SOURCE MATERIAL:
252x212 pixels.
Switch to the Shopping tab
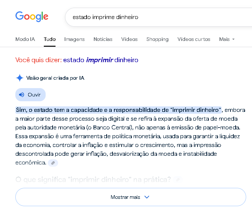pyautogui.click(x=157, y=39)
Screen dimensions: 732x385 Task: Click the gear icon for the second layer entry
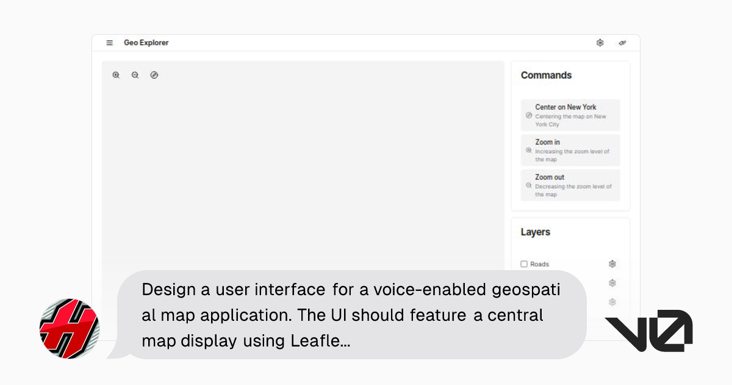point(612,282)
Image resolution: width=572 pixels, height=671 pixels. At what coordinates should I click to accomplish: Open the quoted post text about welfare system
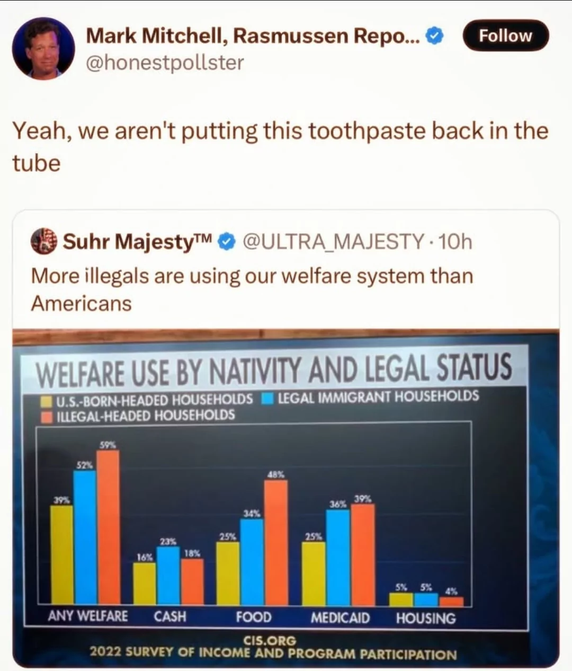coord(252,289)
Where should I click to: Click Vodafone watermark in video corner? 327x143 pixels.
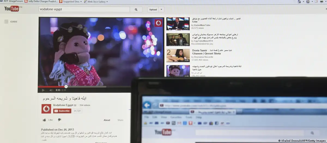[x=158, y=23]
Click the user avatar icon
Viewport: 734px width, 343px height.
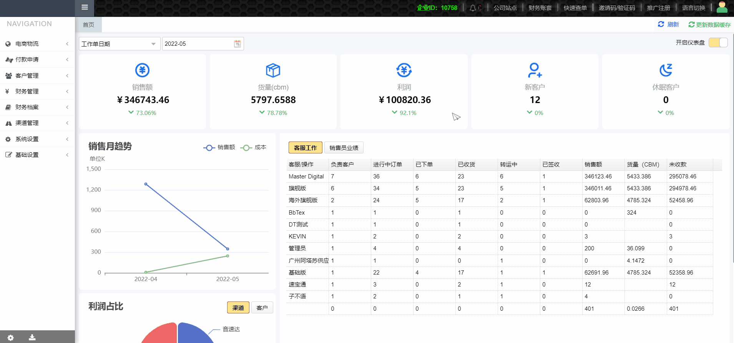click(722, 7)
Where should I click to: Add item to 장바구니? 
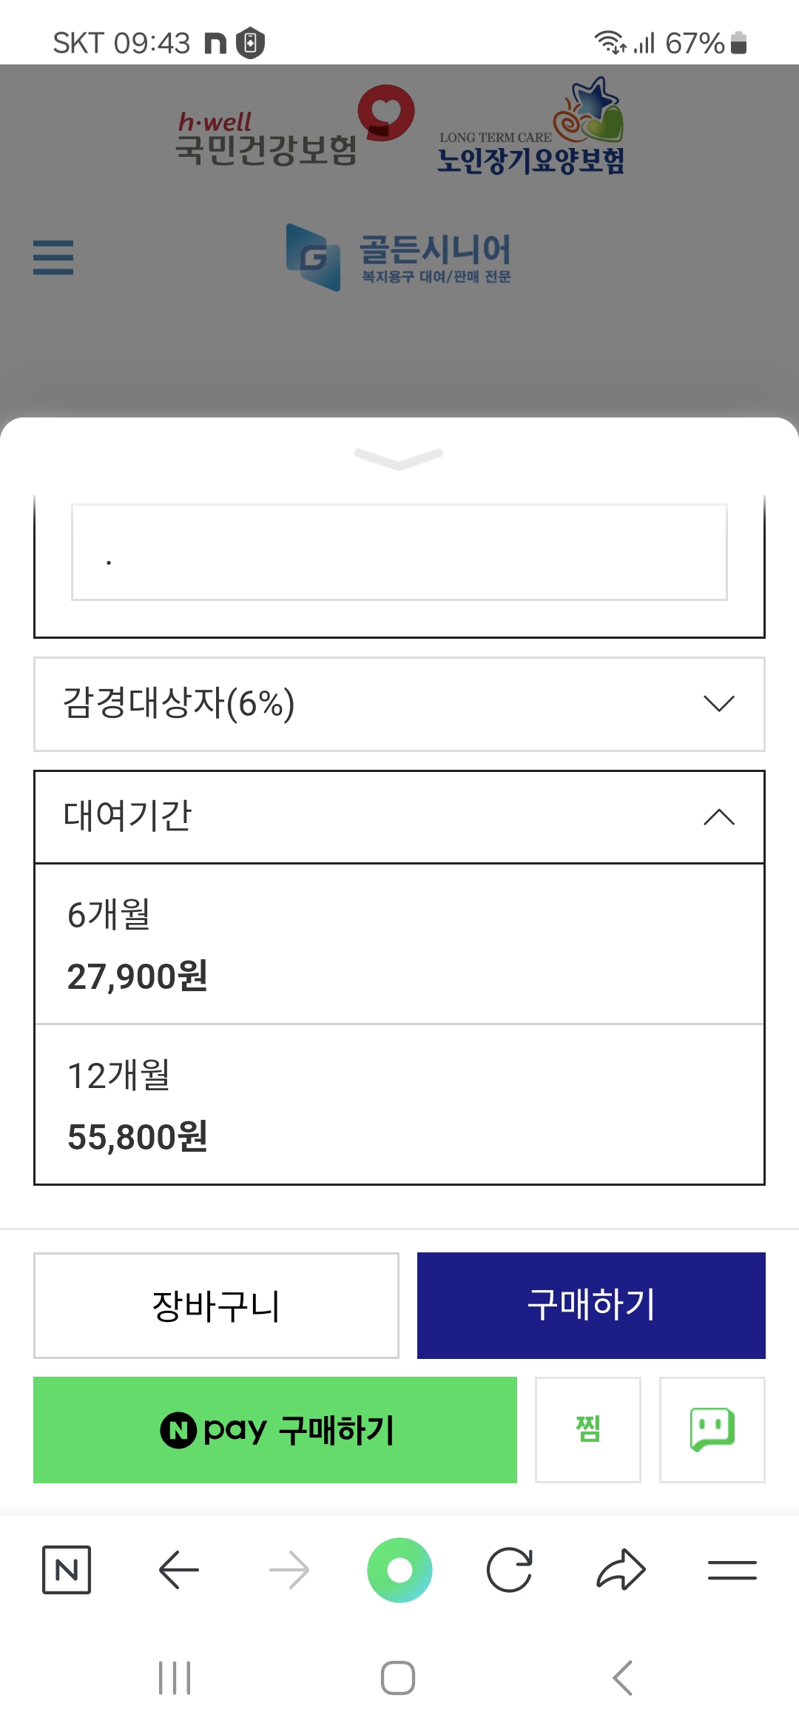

==

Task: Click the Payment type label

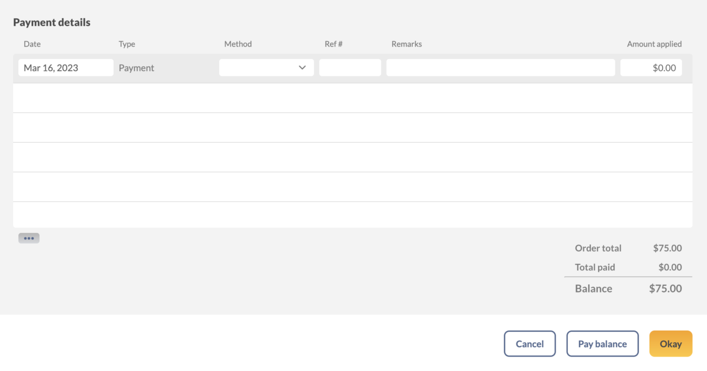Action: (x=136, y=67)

* * *

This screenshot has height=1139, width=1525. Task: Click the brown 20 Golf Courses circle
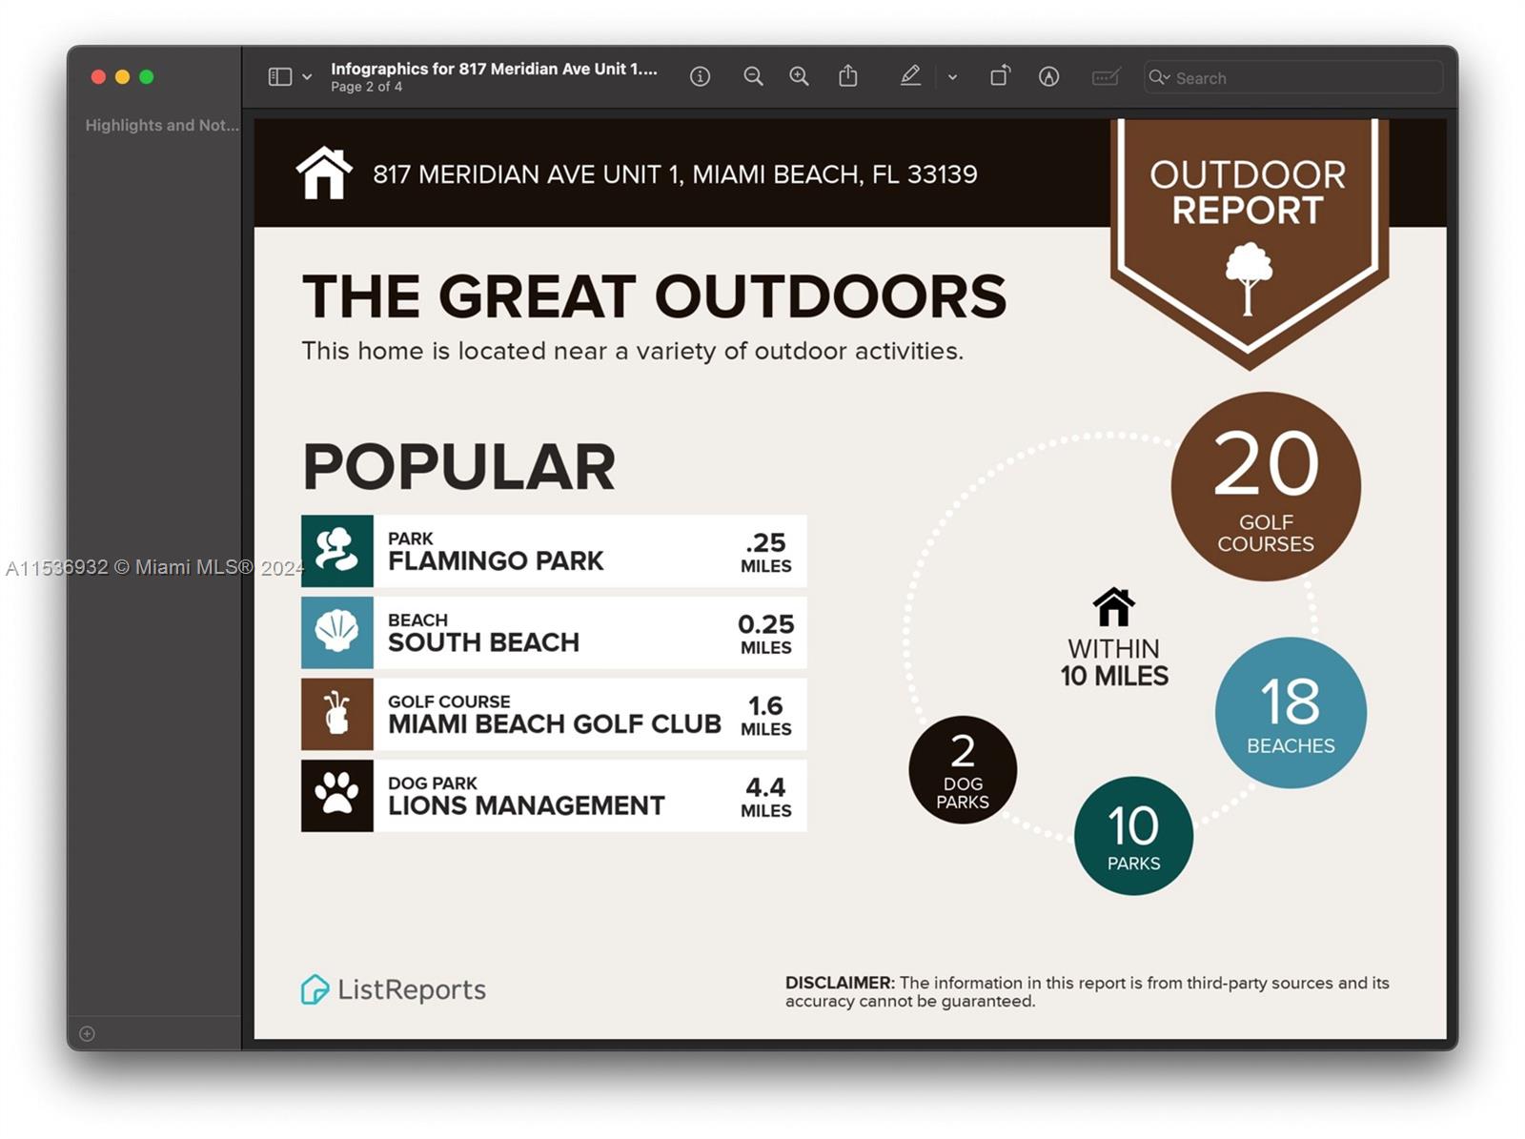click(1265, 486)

PROBLEM TO WORK ON: Could you repeat, exactly, only the lines above starting at the one that has "Where should I click to: Click" and stopping after the one that has "Where should I click to: Add item to 장바구니?", without the pictures?

EXPECTED ANSWER:
Where should I click to: Click Vodafone watermark in video corner? 327x143 pixels.
[x=158, y=23]
Click the user avatar icon
Viewport: 734px width, 343px height.
click(722, 7)
Where should I click to: Add item to 장바구니? 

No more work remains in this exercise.